Feeling suddenly delightfully awake, Freda smiled round, gave an almost conspiratorial look to Harry, who nodded, very slightly, but pleasantly. Elspeth glanced down, having noticed. It was a beautiful poem, beautiful and sad. ‘Unloved, the sun-flower, shining fair, / Ray round with flames her disk of seed…’ Again she could imagine it more sensitively read – or did she mean less sensitively? – anyway, without a certain atmosphere of Westminster Abbey. Poor Huey was fast asleep; it might have been a great pitiless sermon. She wondered if she could poke him discreetly or otherwise get at him, and felt another giggle hiding in her consternation. Oh, let him sleep. Her other two children, in supporting postures, flanked the stage, George subtly reflecting Cecil’s importance, while Daphne’s silly face was tense with the desire to respond. Freda could tell she wasn’t taking a word of it in.
Unloved, by many a sandy bar,
The brook shall babble down the plain,
At noon or when the lesser wain
Is twisting round the polar star;
and once more Cecil’s long and powerful fingers, commanding their attention, twisted in front of him, throwing his face into dramatic shadow -
Uncared for, gird the windy grove,
And flood the haunts of hern and crake;
Or into silver arrows break
The sailing moon in creek and cove -
here he glanced upwards with a surprising note of comic disadvantage, but carried on determinedly -
Till from the garden and the wild
A fresh association blow,
And year by year the landscape grow
Familiar to the stranger’s child -
the first hesitant drops, like soft footsteps or tactful throat-clearings, had quickly gained confidence, a rush of pattering had begun, and Cecil too, no stranger to the elements, was rushing through, raising his voice just when he needed to bring the poem to rest: he went on emphatically,
As year by year the labourer tills
His wonted glebe, or lops the glades;
And year by year our memory fades
From all the circle of the hills -
but now all of them were getting up to move the lamp and close the windows and his last words rose against the settling roar of the rain in a determined shout.
10
Hubert woke early, with a sharp ache above his left eye, where a number of oppressive thoughts seemed to have gathered and knotted.
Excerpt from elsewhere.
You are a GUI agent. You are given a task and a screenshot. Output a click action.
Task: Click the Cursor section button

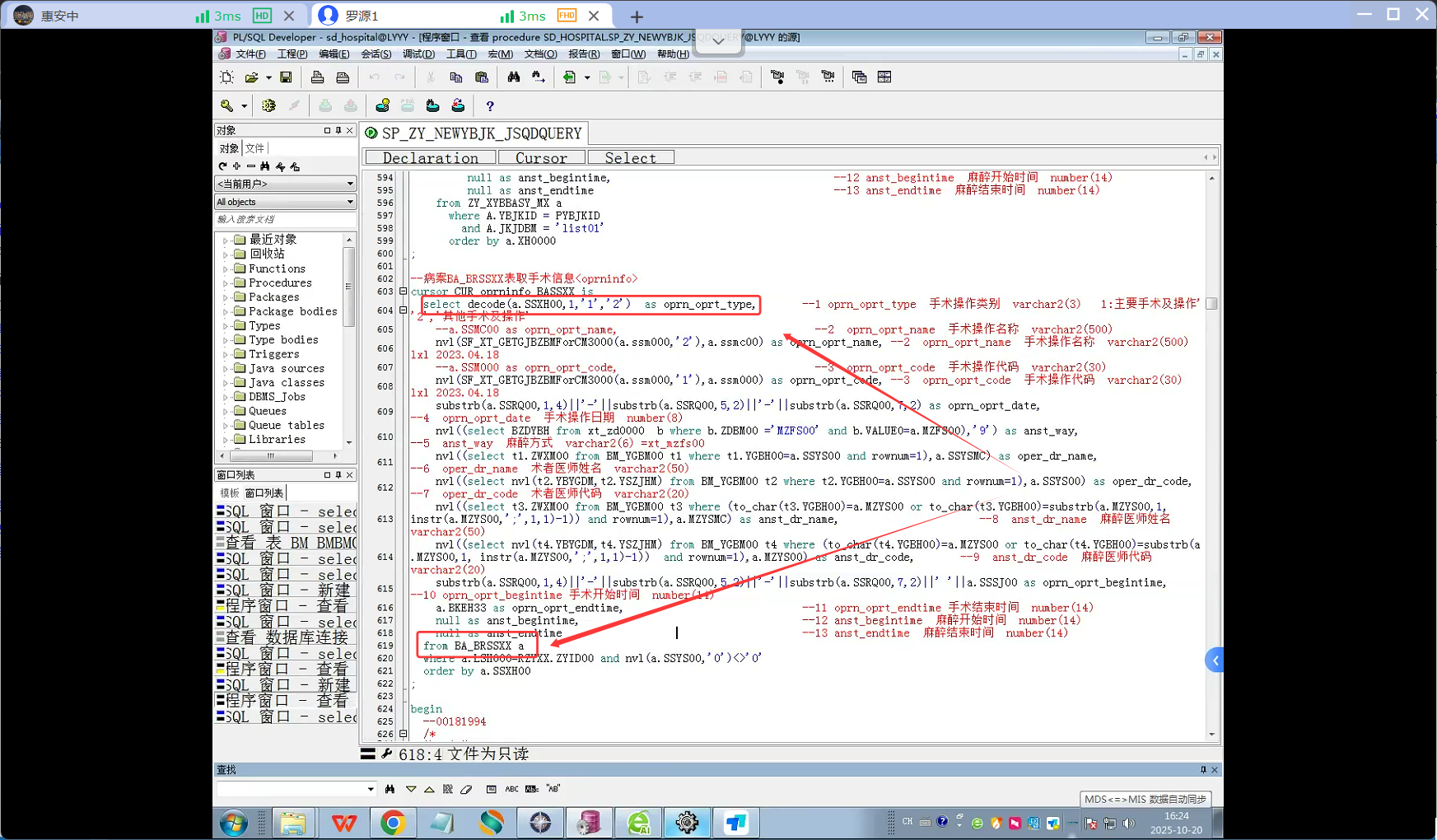[541, 157]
His pyjamas were twisted and damp with sweat. Social life, though it had its importance, often left him confused and even physically out of sorts. The rain on the roof had got him off to sleep, and then woken him again to his own heat. He had a muddled apprehension of people moving about, his mother had restless nights, and now, as he dozed and woke again, his worries about her wove their way through his uneasy recall of moments at dinner and afterwards. Then the sun rose with merciless brilliance. Like Cecil Valance, Hubert hated to waste time, but unlike Cecil he was sometimes at a loss to know quite what to do with it. He decided he must go to early Communion, and leave the rest of the party to go to Matins without him. Twenty minutes later he closed the front gate and set off down the hill with an air of sulky rectitude. It had turned into a fresh, still morning; the great vale of northern Middlesex lay before him, with the answering heights of Muswell Hill rising mistily beyond, but he searched in vain for his usual sober pleasure in belonging here.
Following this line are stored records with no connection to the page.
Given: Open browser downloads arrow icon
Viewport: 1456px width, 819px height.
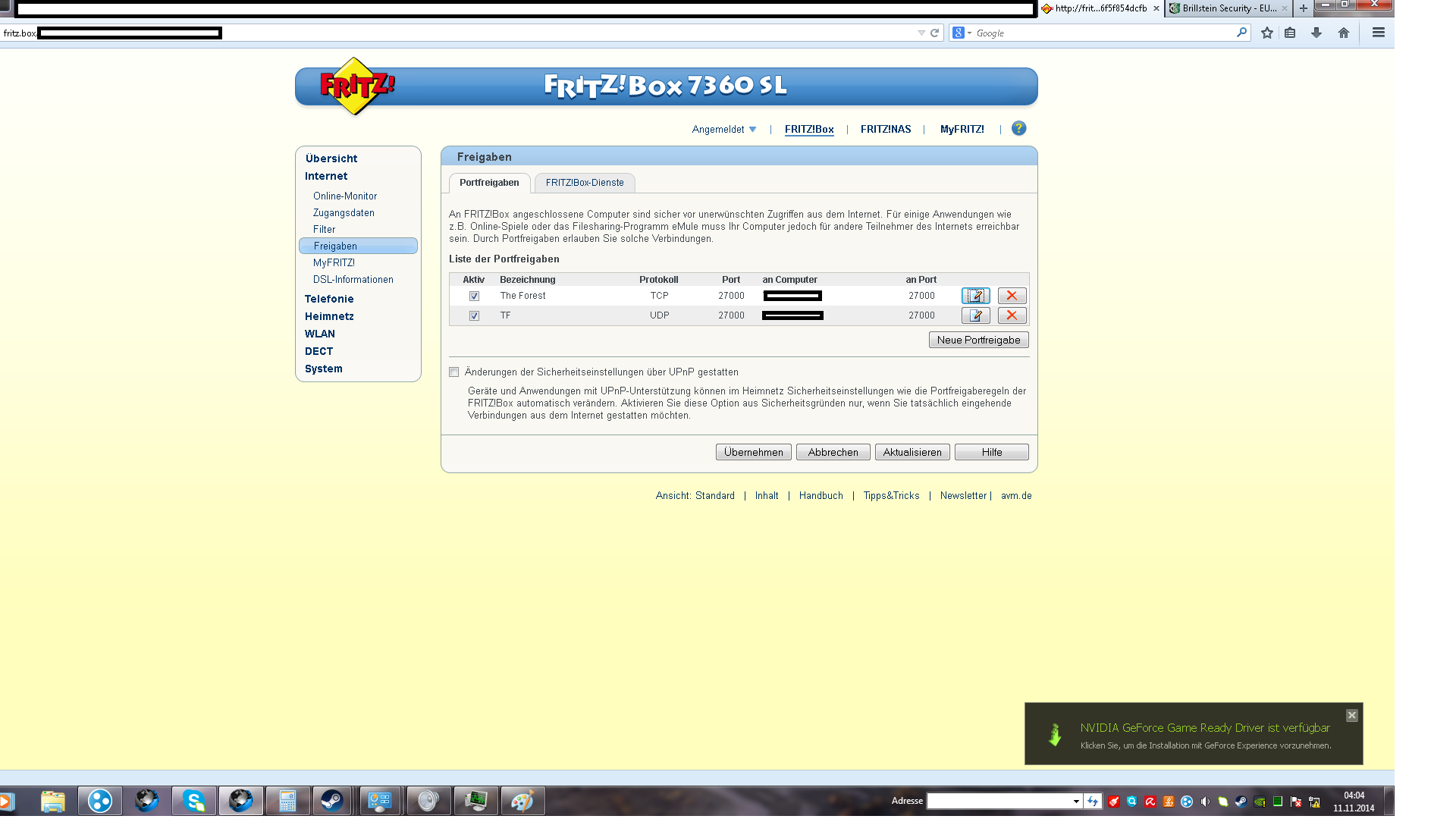Looking at the screenshot, I should (1316, 33).
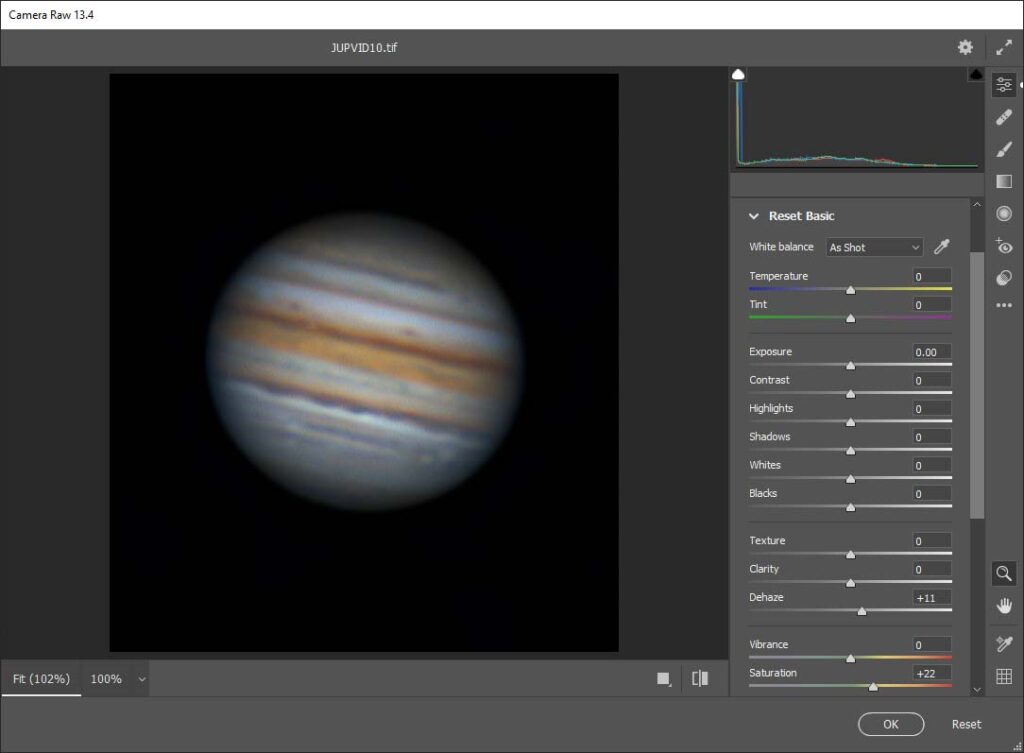Image resolution: width=1024 pixels, height=753 pixels.
Task: Click the Reset button
Action: click(966, 724)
He paid scant attention to the service, conducted by Mr Barstow, the laborious curate; but it gave him a measure of satisfaction to sit in his pew, and to kneel on the hard carpet of the sanctuary steps. Afterwards he walked home through the Priory, and was still quite warm from the climb when he joined the others at breakfast. Cecil was talking, in his trying, amusing way, and though Hubert greeted them all properly, and asked them if they’d slept well, he sensed that Cecil had taken charge.